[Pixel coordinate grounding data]
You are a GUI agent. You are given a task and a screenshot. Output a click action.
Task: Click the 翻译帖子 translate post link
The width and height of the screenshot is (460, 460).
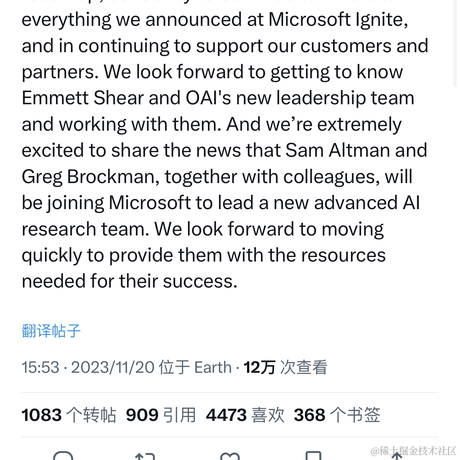coord(51,331)
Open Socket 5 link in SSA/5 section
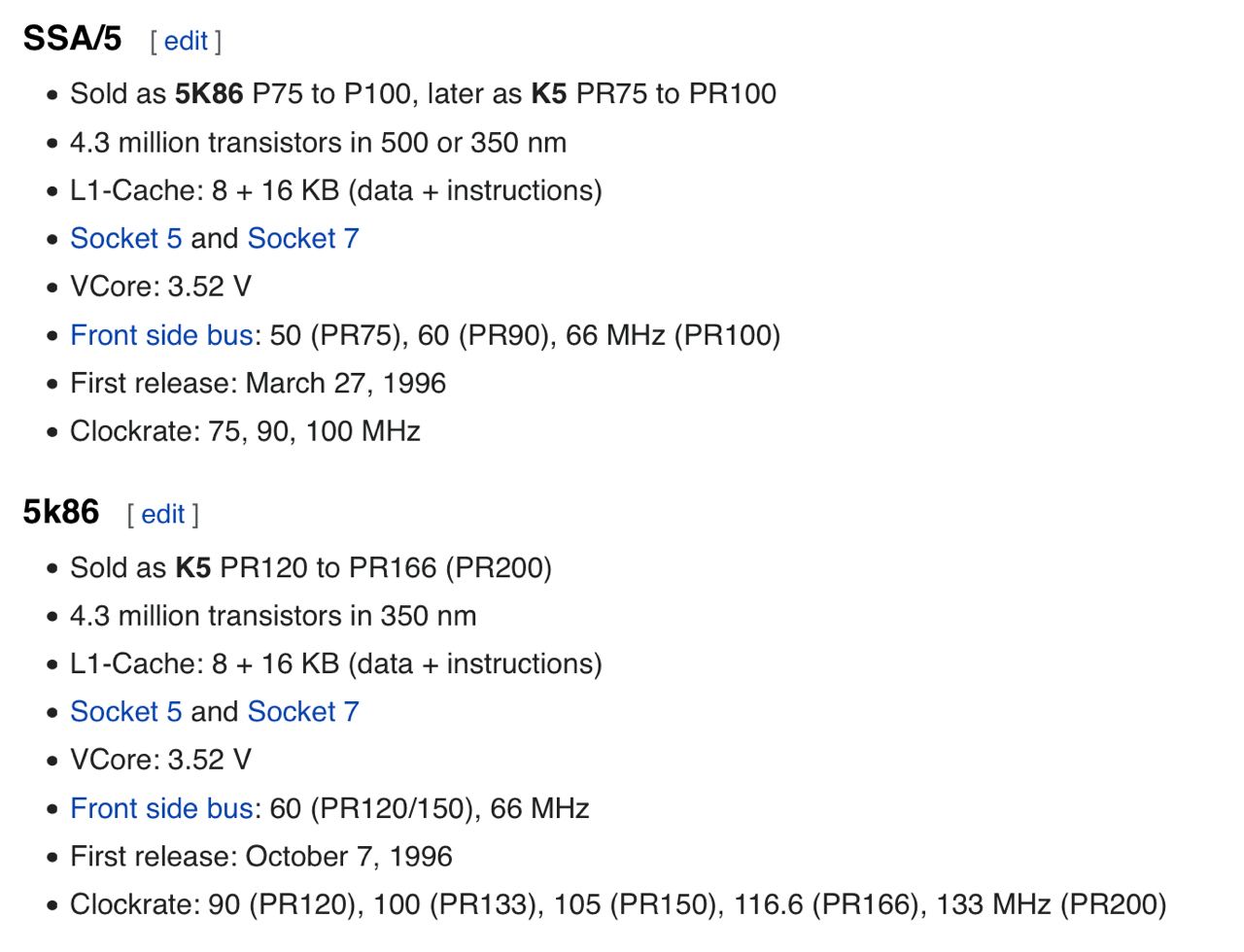This screenshot has height=952, width=1244. (126, 238)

The task -> The task calls for every record to be transcribed exactly, with no images included.

Exercise solution ->
You are a GUI agent. You are given a task and a screenshot. Output a click action.
Task: Click the 翻译帖子 translate post link
The width and height of the screenshot is (460, 460).
coord(51,331)
Open Socket 5 link in SSA/5 section
This screenshot has height=952, width=1244. (126, 238)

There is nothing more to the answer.